The Applicant did not raise any substantive arguments regarding the obviousness rejection. The PAB considered obviousness in accordance with the Sanofi principles and rejected the claims.

Amendments Proposed after Application referred to Patent Appeal Board Accepted

Commissioner's Decision No. 1320

The application relates to a human cell line that is able to proliferate indefinitely. The Examiner considered some of the claim language ("descended from", "derived from" and "modified") to be either vague or too broad. The applicant proposed amendments after the case was referred to the Patent Appeal Board. The Examiner could not consider those amendments, but the Commissioner could. A hearing was scheduled, as the proposed amendments still used language to which the Examiner objected. However, the Applicant was also informed that further amendments would be considered, if it wished to decline the hearing and expedite allowance. Further amendments were proposed and those were accepted by the Commissioner of Patents.

Postage Payment Patent Application Rejected as Obvious and Ambiguous

Commissioner's Decision No. 1321

The application relates to methods and systems for evidencing postage payment. The Commissioner of Patents upheld the rejection on the basis of obviousness. Nothing in the dependant claims was found to render the independent claims non-obvious. Furthermore, several of the claims were also rejected for ambiguity as the preamble of the independent claim referred to printing digital stamps yet no step that would result in stamps being printed was described. The application was considered without an oral hearing.

Other Industry News

The PMPRB has updated the Patentee's Guide to Reporting.

Health Canada has published a Post-Notice of Compliance (NOC) Changes: Level III form.

Health Canada has published a Factsheet on Drug Shortages.

Health Canada has published a Notice re Drug Master File (DMF) Fees, as well as forms for DMF Fees and DMF Applications.

Health Canada has published Guidance Documents on Fees for the Review of Medical Device Licence Applications and Medical Device Licence Renewal and Fees for the Right to Sell Licensed Medical Devices.

CIPO is conducting a consultation on Proposed Amendments to the Trade-marks Regulations.

CIPO has announced an update to the Maintenance Fees payment system.

CIPO has announced that it will be consulting on practice respecting inventive concept, statutory subject matter, diagnostic methods and medical uses. It has indicated that the 30-day consultation will begin the week of April 2 and that further information, including the consultation documents will be available at that time on CIPO's Consultations and Discussions website at that time.

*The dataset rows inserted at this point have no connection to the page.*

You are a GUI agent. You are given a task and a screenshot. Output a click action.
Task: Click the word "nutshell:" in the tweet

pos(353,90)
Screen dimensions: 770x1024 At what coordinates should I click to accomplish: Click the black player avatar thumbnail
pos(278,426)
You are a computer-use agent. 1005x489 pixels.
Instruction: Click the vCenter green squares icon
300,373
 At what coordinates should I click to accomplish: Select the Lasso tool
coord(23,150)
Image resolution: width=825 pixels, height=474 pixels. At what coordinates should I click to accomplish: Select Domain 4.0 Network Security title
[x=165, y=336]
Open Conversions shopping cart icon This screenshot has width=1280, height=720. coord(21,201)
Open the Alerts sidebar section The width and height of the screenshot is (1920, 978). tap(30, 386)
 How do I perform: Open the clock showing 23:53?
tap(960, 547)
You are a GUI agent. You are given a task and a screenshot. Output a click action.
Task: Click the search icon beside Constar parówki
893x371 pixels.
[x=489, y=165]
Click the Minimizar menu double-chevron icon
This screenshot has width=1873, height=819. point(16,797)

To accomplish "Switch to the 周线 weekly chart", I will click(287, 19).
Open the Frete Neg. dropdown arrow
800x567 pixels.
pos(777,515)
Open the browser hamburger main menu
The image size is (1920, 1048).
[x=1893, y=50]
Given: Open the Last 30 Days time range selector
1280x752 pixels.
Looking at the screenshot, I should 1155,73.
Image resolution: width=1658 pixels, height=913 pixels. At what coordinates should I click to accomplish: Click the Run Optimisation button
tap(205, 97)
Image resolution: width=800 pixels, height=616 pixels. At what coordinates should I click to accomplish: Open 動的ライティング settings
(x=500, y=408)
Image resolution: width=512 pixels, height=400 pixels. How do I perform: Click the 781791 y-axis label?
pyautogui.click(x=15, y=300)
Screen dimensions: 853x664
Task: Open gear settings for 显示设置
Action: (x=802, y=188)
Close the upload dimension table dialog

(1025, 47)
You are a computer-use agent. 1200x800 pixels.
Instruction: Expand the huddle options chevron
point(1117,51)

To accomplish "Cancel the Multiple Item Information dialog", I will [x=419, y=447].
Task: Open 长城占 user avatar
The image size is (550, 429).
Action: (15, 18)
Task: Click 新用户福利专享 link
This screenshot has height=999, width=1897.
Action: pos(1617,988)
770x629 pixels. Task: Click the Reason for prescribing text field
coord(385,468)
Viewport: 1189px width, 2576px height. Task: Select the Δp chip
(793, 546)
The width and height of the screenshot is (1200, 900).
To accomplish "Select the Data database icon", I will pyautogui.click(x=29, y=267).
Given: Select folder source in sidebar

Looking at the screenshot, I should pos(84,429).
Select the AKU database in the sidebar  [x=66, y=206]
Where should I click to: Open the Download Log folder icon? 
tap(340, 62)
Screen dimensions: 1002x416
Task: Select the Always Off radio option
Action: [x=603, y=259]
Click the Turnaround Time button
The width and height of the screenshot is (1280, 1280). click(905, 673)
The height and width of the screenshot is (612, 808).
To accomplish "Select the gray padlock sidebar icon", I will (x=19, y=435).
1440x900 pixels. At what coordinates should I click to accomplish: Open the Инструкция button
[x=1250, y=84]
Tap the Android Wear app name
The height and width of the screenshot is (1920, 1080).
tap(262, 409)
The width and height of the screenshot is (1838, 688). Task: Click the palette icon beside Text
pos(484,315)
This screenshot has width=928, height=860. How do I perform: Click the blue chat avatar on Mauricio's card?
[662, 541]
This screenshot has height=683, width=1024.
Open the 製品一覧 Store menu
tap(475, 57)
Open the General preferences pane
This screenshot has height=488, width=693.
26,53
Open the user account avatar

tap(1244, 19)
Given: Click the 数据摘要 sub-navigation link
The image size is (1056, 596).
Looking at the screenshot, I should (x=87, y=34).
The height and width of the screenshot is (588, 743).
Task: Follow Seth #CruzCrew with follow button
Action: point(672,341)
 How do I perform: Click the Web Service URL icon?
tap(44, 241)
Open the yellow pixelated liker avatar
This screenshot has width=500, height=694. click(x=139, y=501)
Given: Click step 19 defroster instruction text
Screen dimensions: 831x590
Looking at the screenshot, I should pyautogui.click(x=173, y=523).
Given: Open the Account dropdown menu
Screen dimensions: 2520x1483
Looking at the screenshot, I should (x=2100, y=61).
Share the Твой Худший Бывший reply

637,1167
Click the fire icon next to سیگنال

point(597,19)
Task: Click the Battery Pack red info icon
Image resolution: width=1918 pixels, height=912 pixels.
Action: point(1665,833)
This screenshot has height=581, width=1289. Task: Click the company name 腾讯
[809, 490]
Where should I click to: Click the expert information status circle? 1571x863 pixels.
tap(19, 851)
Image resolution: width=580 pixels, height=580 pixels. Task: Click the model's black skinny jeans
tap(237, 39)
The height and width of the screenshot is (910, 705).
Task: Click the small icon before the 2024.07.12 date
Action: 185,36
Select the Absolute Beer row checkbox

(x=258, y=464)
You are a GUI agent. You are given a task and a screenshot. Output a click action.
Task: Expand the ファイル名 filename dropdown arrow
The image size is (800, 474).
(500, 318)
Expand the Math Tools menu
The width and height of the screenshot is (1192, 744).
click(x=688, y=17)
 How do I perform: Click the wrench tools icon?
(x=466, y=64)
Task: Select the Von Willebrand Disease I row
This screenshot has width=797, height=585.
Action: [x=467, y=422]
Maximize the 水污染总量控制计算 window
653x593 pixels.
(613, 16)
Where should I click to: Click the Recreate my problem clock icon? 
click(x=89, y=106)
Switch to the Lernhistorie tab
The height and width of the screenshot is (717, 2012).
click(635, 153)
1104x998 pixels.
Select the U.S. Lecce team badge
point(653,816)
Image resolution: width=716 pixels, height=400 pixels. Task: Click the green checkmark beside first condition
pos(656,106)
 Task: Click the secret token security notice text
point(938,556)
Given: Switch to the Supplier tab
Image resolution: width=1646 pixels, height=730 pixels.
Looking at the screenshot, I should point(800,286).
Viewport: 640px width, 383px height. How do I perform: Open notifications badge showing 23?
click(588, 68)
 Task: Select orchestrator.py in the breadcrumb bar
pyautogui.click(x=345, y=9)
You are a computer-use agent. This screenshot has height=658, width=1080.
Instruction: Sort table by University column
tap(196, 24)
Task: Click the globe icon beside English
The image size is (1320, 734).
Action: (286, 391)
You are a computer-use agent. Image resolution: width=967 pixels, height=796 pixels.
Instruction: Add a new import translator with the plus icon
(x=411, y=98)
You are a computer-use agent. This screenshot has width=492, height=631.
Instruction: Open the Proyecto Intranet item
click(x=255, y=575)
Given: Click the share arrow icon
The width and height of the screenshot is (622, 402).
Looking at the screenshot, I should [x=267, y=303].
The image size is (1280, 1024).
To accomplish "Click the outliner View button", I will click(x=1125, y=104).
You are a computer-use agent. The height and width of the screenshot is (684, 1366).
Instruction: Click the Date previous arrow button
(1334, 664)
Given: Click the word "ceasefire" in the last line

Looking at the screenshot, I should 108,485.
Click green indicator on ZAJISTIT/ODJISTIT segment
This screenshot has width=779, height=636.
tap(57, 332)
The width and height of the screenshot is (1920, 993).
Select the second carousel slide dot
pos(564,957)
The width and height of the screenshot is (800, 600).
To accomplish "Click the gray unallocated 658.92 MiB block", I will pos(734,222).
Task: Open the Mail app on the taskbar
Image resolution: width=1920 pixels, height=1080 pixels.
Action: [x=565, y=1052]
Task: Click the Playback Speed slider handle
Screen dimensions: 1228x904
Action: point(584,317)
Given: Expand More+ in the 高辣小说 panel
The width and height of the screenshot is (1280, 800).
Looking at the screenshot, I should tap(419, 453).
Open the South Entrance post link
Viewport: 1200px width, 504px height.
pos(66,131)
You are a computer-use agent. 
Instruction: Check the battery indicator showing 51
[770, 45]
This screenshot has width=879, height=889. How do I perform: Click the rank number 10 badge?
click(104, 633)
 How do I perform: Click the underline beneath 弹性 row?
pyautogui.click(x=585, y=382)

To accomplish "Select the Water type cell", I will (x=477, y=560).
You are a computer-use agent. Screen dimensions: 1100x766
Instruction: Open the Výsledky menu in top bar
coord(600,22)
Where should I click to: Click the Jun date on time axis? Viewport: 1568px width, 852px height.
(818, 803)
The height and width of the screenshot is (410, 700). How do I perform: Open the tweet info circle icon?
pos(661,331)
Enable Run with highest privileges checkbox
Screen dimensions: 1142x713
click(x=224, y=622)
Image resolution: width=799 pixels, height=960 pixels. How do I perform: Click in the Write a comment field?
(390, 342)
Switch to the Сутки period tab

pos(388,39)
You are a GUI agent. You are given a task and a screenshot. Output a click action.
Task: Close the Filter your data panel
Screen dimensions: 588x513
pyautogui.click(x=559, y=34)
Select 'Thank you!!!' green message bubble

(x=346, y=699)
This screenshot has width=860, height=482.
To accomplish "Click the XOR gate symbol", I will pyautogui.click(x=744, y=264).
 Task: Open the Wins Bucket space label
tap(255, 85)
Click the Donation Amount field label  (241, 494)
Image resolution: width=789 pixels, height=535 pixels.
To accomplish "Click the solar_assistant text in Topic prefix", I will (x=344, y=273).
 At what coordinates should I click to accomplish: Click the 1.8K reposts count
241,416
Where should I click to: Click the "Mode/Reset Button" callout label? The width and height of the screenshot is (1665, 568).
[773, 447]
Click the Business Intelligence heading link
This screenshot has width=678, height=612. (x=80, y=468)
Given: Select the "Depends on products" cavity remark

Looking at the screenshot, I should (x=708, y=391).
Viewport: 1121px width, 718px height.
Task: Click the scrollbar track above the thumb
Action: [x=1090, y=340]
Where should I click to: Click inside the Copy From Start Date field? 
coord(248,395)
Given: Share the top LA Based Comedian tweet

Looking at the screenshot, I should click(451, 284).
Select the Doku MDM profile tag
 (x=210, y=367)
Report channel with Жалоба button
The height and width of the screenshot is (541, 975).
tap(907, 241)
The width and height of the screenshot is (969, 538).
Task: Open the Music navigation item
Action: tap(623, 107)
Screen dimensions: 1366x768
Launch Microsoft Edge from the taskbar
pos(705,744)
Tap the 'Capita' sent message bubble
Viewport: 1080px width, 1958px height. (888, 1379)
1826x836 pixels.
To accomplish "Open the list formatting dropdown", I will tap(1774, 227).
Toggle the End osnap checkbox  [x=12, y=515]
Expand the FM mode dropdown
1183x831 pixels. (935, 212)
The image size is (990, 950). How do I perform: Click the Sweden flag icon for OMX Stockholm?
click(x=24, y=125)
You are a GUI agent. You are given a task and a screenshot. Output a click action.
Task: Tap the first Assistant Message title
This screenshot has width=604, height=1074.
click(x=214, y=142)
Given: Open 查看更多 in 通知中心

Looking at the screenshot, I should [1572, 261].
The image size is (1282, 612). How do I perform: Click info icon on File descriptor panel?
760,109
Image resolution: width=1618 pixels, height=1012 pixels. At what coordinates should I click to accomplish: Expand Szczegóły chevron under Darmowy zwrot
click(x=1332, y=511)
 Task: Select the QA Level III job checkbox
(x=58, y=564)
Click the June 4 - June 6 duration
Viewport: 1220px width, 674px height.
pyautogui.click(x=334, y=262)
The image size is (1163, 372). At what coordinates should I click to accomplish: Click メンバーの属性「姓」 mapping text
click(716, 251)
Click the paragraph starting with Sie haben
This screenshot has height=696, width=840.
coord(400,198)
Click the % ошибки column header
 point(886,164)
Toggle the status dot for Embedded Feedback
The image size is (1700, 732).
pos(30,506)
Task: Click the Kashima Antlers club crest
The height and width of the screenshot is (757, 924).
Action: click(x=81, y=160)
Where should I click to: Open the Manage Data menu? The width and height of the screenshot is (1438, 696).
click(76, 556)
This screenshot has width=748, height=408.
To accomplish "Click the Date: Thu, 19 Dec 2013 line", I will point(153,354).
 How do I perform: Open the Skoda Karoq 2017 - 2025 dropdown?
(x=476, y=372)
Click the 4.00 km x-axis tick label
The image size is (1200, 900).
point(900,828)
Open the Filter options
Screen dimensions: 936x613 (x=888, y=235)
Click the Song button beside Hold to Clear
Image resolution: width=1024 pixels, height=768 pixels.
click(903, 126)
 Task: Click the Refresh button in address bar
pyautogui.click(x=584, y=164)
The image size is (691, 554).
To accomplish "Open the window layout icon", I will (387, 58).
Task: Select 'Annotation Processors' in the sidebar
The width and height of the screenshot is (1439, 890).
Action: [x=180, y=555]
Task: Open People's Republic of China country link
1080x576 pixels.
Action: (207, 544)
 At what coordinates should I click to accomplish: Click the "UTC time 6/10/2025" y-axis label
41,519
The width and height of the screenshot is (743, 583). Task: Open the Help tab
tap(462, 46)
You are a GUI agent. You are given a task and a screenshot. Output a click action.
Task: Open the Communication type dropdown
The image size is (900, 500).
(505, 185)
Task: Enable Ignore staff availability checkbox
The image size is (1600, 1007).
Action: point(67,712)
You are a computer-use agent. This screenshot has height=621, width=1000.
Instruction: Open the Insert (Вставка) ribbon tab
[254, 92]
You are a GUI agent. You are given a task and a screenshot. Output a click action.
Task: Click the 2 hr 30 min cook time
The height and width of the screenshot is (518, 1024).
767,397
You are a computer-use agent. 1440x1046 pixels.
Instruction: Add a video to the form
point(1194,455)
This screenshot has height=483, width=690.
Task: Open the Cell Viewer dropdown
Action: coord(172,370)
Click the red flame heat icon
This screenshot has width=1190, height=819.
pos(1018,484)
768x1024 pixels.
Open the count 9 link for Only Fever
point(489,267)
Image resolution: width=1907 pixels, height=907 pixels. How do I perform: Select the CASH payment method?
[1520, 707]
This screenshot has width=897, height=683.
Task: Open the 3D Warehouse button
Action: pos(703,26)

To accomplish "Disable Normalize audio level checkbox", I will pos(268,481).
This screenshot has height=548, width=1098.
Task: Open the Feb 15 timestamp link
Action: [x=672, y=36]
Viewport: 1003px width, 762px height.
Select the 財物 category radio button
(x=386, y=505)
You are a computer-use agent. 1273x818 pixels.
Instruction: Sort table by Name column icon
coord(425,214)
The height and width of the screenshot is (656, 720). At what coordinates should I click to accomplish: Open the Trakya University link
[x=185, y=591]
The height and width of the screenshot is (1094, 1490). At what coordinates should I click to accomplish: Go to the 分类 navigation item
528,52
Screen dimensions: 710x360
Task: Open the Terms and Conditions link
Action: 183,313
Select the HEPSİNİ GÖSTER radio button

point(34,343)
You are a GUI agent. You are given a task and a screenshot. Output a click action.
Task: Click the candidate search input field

The Competition Bureau is seeking comments on its revised draft Enforcement Guidelines on the Abuse of Dominance Provisions (Sections 78 and 79 of the Competition Act).

The Competition Bureau has published two draft Pre-Merger Notification Interpretation Guidelines for consultation: #12: Requirement to Submit a New Pre-Merger Notification and/or ARC Request Where a Proposed Transaction is Subsequently Amended and #14: Duplication Arising From Transactions Between Affiliates.